-- Begin PROVIDED ENTRIES --
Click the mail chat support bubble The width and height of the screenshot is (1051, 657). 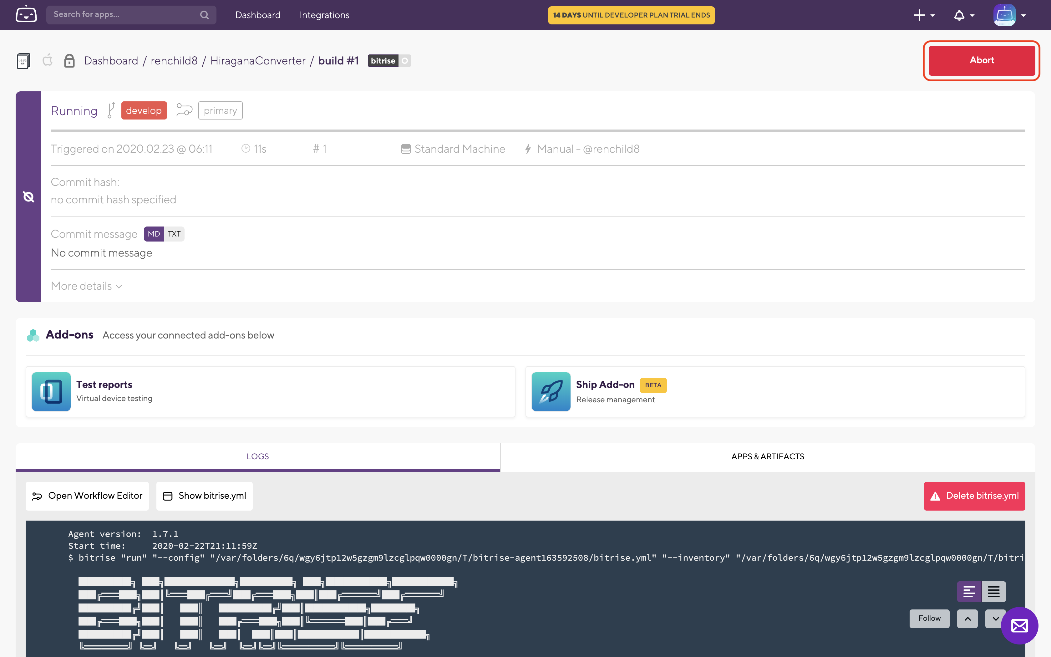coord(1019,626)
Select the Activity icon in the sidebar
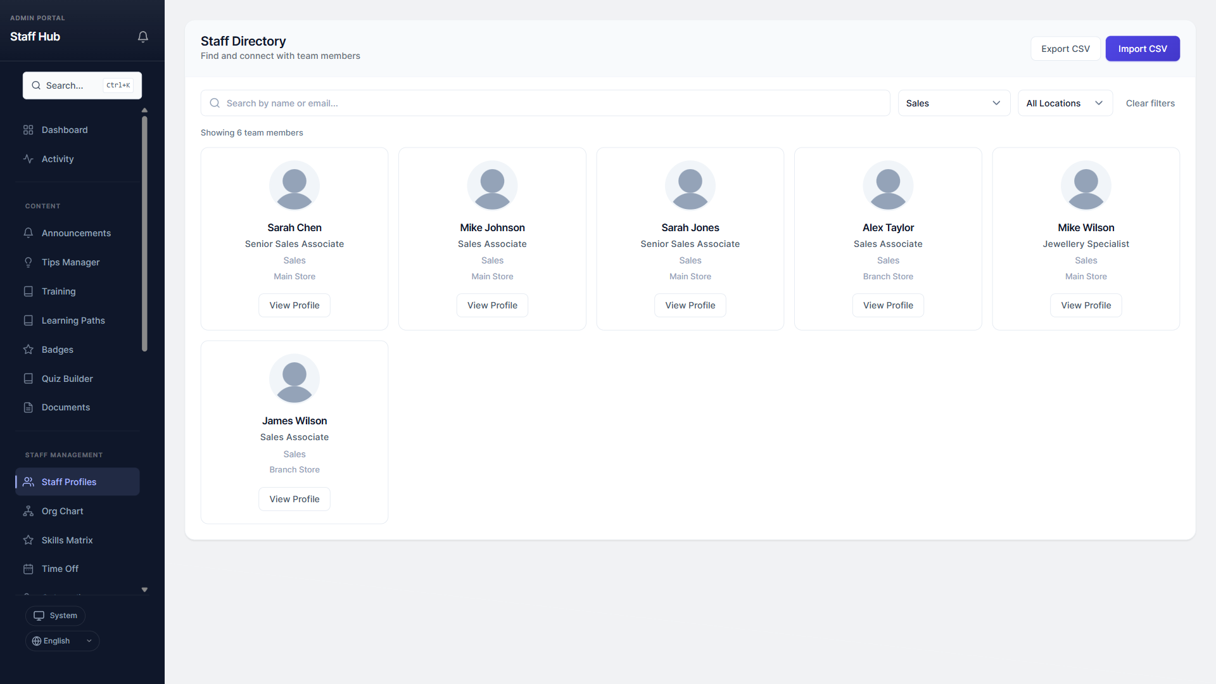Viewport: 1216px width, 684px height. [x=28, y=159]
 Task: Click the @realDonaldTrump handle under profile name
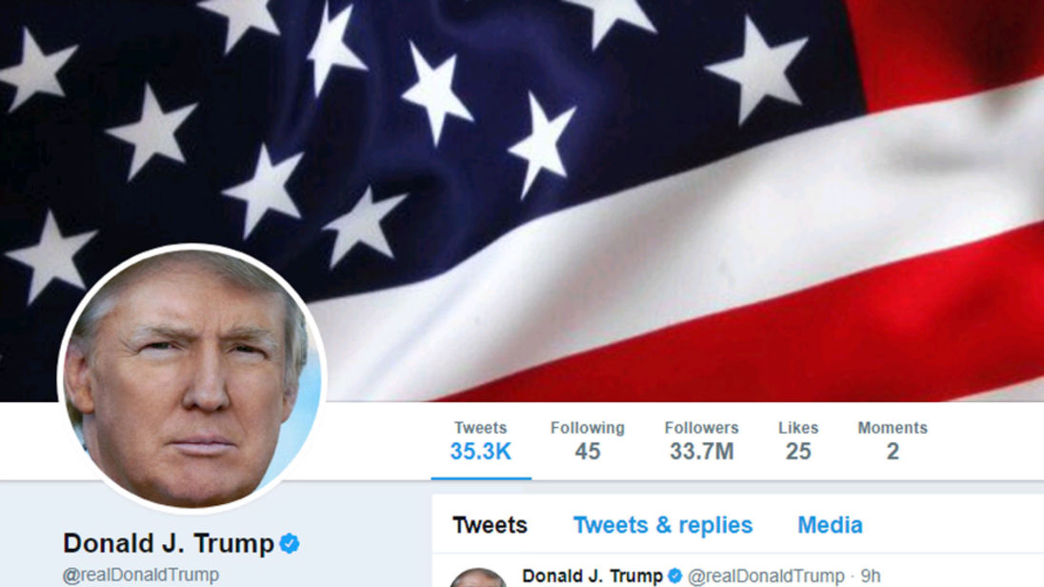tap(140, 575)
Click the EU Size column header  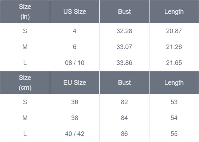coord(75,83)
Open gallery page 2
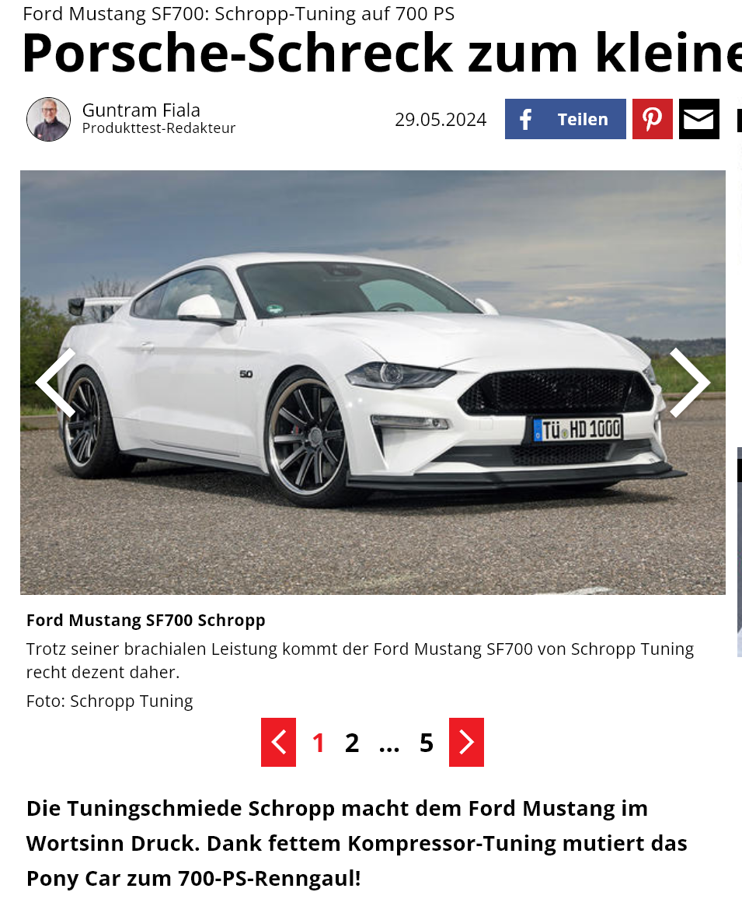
-- End PROVIDED ENTRIES --
-- Begin PROVIDED ENTRIES --
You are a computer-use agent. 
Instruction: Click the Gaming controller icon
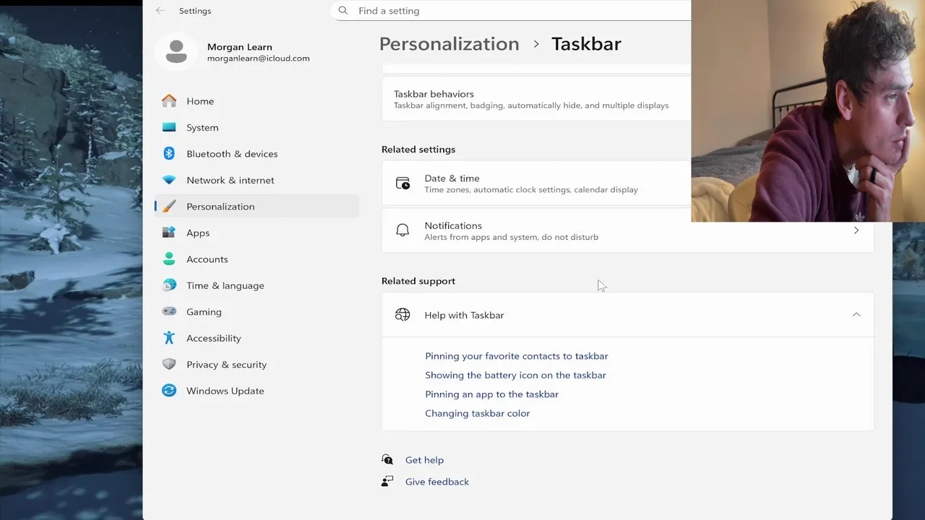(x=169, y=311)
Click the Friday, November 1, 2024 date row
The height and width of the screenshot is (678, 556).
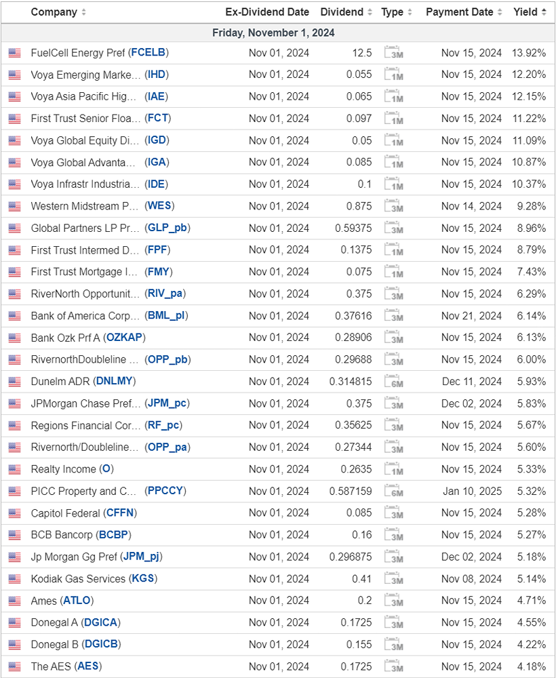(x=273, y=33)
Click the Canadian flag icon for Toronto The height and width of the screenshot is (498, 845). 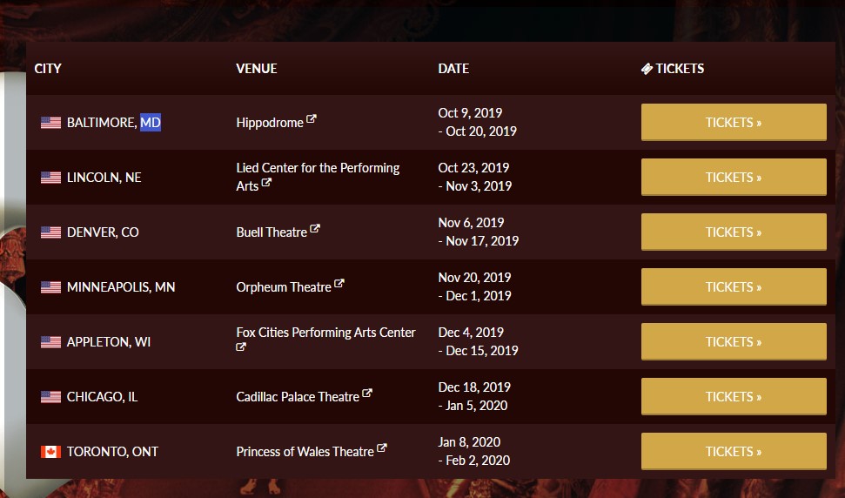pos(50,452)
-- End PROVIDED ENTRIES --
-- Begin PROVIDED ENTRIES --
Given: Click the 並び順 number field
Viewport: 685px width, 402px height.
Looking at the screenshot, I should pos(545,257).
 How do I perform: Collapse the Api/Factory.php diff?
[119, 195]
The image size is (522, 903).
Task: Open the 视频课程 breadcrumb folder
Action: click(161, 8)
-- End PROVIDED ENTRIES --
_WORK TO BE COMPLETED:_
Give the records from the line containing "How do I perform: Collapse" through the line containing "Action: click(161, 8)" again, renaming "diff" to "patch" and leaving everything else unchanged.

_REPLY:_
 How do I perform: Collapse the Api/Factory.php patch?
[119, 195]
The image size is (522, 903).
Task: Open the 视频课程 breadcrumb folder
Action: click(161, 8)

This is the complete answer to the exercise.